TASK OBJECTIVE: Your reply should hold only the lines from the records below where "dropdown" occurs.

Dataset entries
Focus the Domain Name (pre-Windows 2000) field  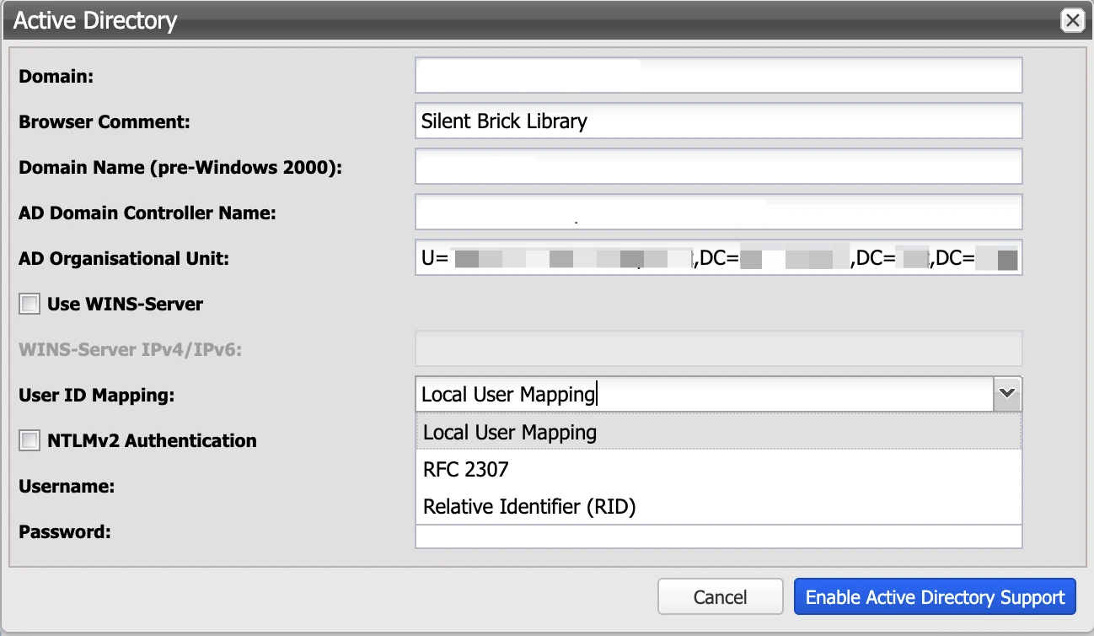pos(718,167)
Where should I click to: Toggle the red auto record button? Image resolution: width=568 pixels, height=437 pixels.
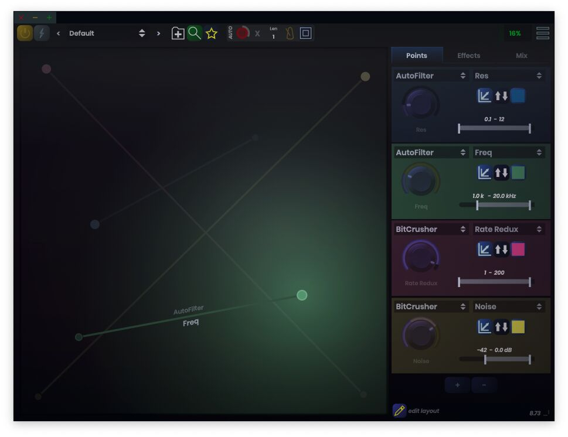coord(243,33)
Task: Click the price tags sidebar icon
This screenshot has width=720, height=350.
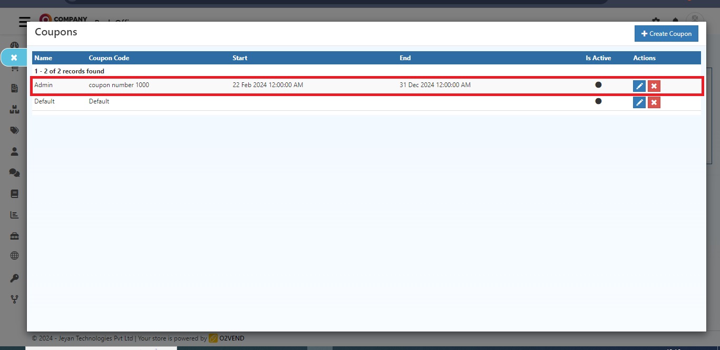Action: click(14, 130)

* * *

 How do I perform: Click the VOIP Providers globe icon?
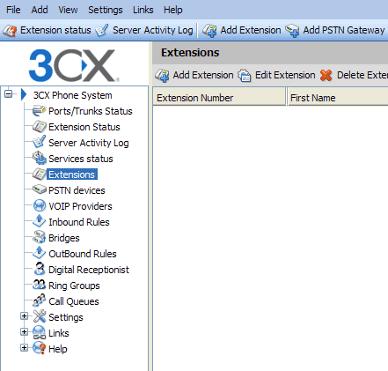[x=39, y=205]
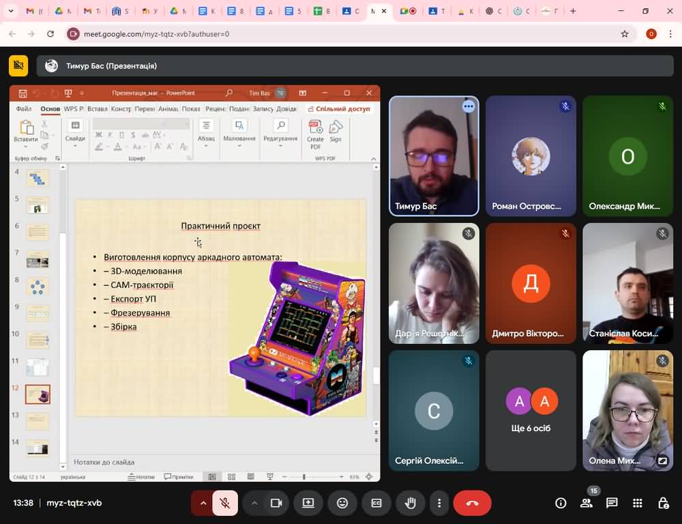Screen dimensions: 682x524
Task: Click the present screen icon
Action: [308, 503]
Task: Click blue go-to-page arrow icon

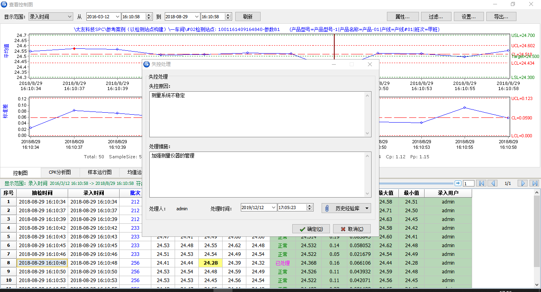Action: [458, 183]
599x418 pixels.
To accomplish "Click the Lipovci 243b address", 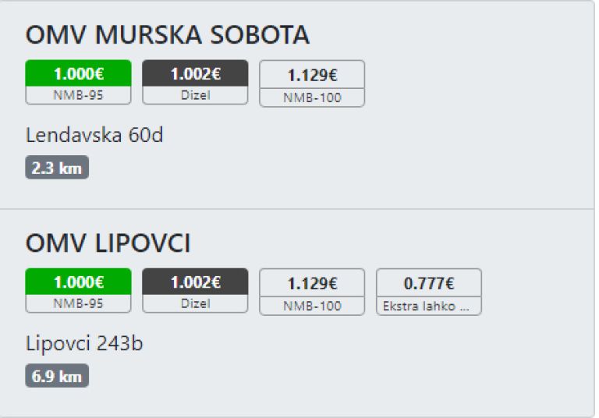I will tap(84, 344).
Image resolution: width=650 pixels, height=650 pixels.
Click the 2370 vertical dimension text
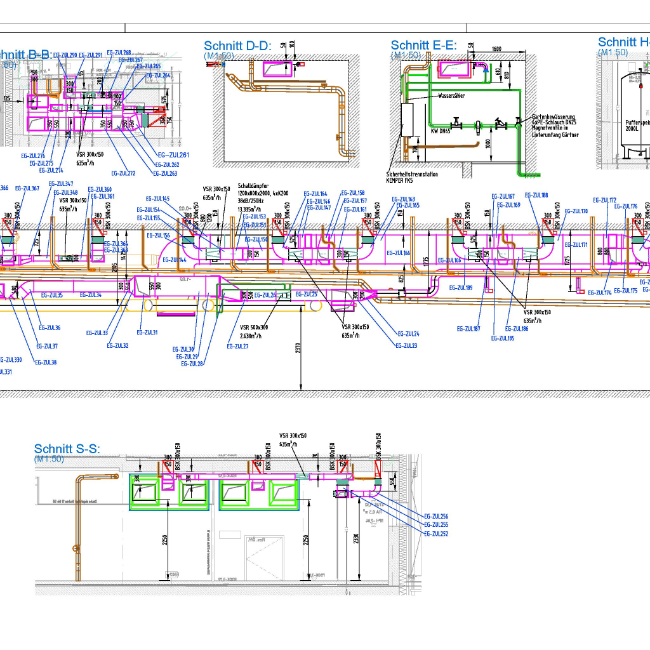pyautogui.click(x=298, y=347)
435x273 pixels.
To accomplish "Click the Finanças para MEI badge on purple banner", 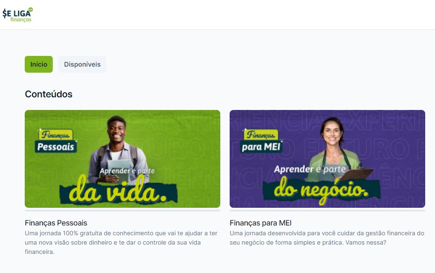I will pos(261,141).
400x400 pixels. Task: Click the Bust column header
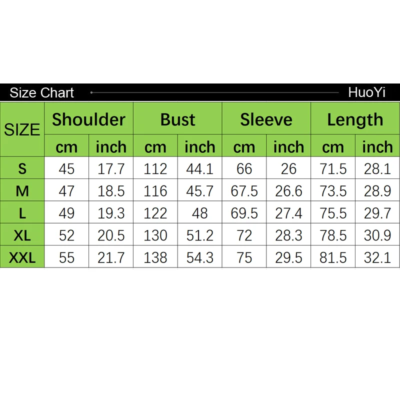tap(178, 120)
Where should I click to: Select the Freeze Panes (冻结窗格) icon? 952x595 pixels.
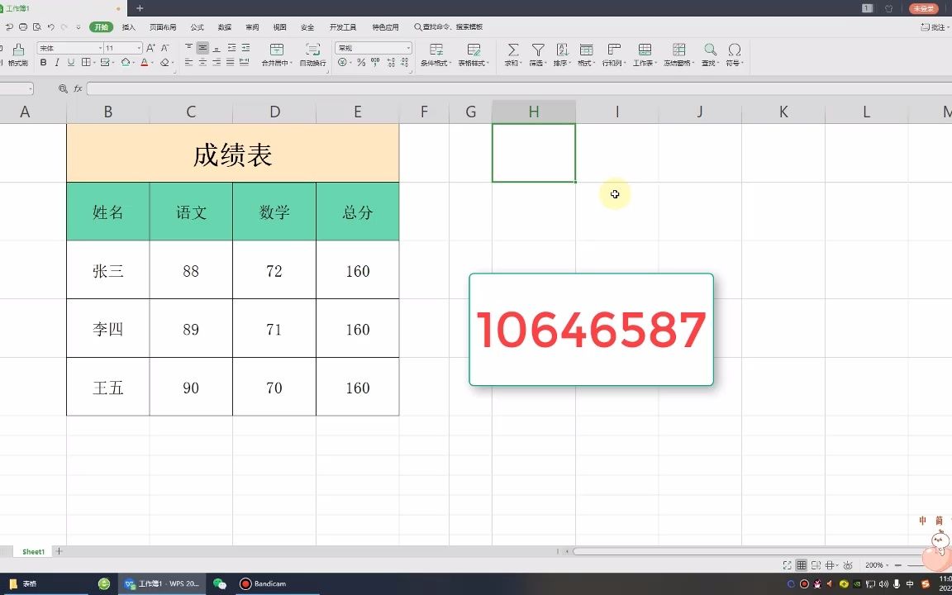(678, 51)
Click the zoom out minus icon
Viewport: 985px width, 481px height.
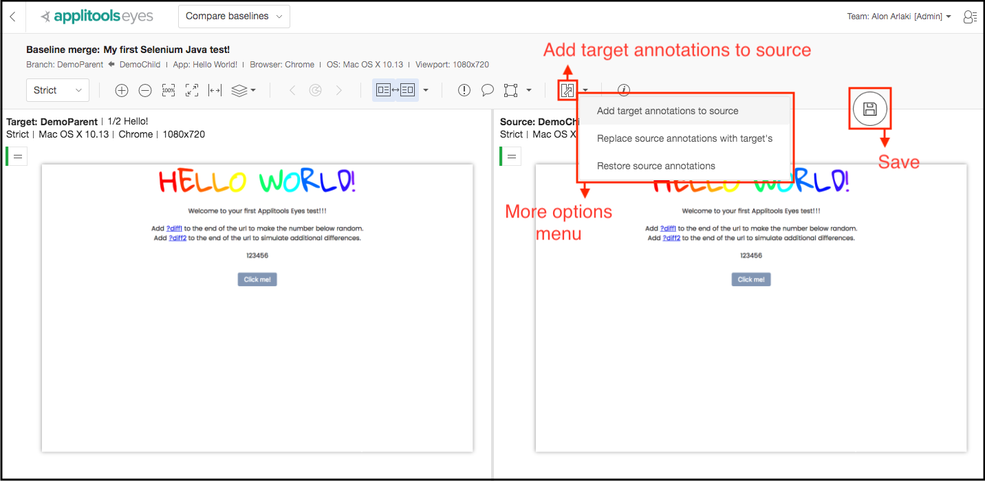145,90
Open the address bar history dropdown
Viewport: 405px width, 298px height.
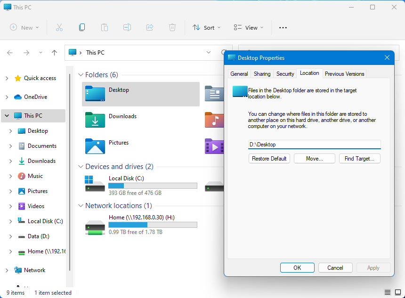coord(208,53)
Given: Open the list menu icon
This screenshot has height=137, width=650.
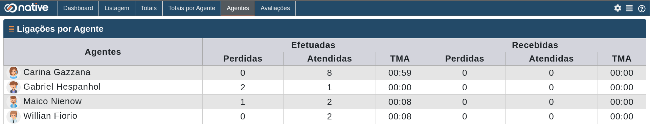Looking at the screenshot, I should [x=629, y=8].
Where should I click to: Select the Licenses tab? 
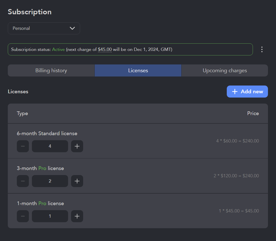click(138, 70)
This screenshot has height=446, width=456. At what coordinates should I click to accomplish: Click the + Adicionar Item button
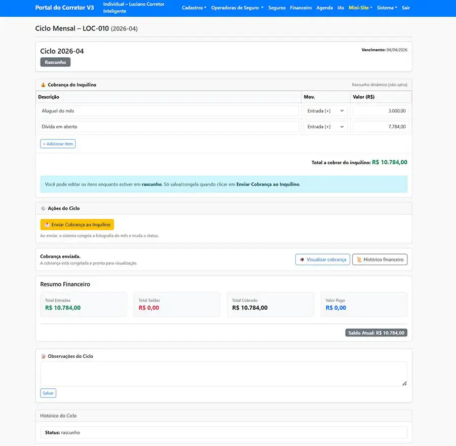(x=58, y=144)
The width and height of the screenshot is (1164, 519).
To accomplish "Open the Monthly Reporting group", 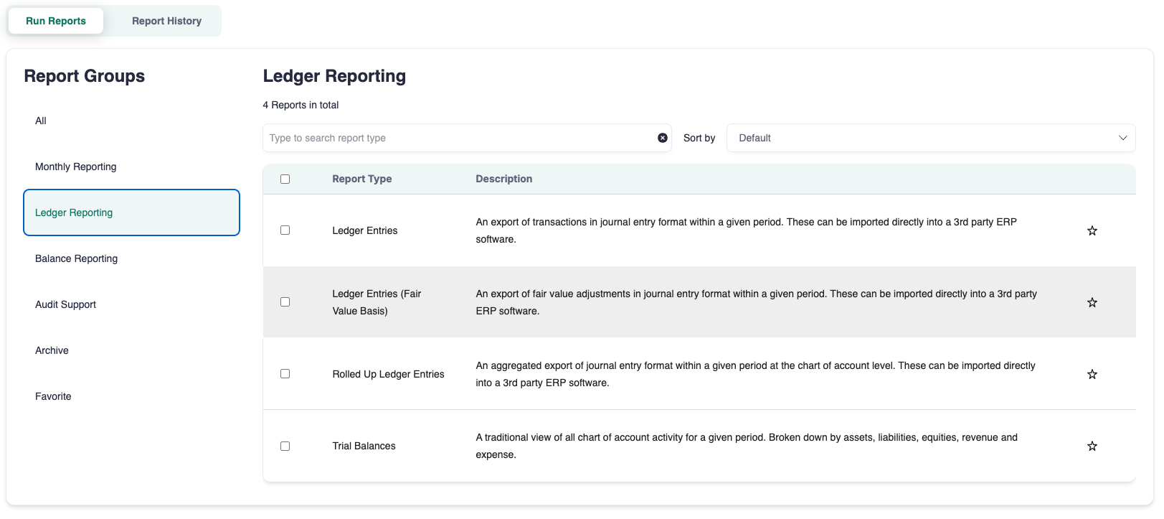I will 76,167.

* * *

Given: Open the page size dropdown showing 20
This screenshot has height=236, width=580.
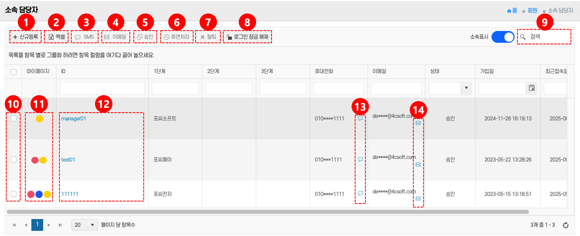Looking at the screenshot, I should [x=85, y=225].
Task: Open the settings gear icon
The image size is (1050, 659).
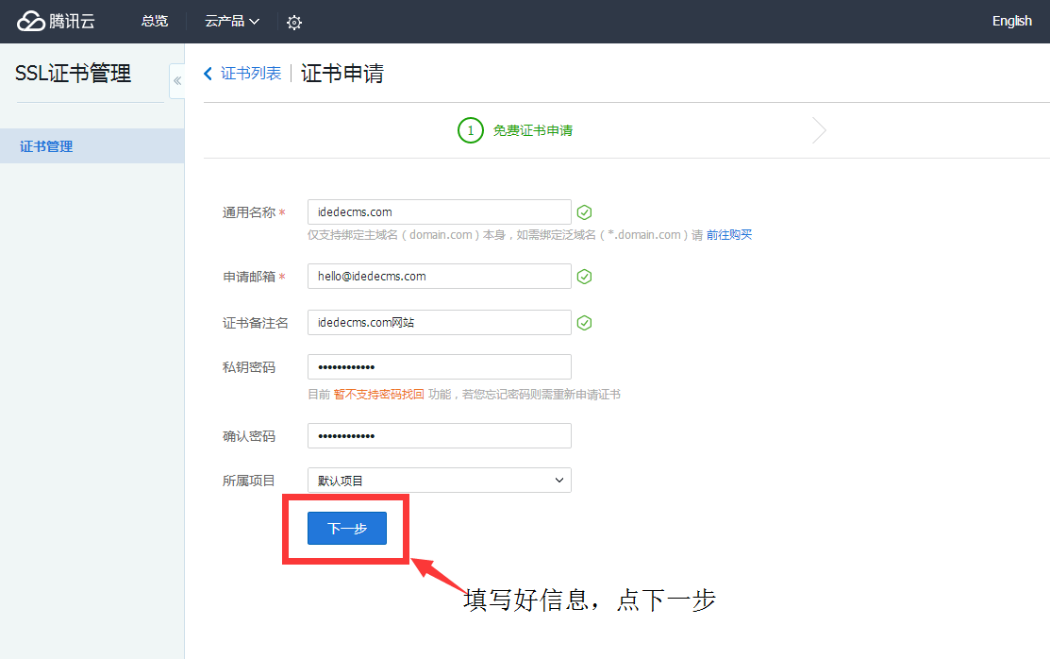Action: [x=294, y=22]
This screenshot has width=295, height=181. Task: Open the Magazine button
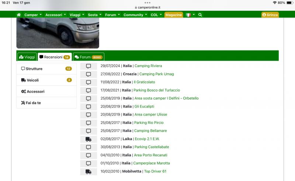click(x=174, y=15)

WRITTEN ANSWER:
Open the address bar history dropdown
Given: Open the page size dropdown showing 20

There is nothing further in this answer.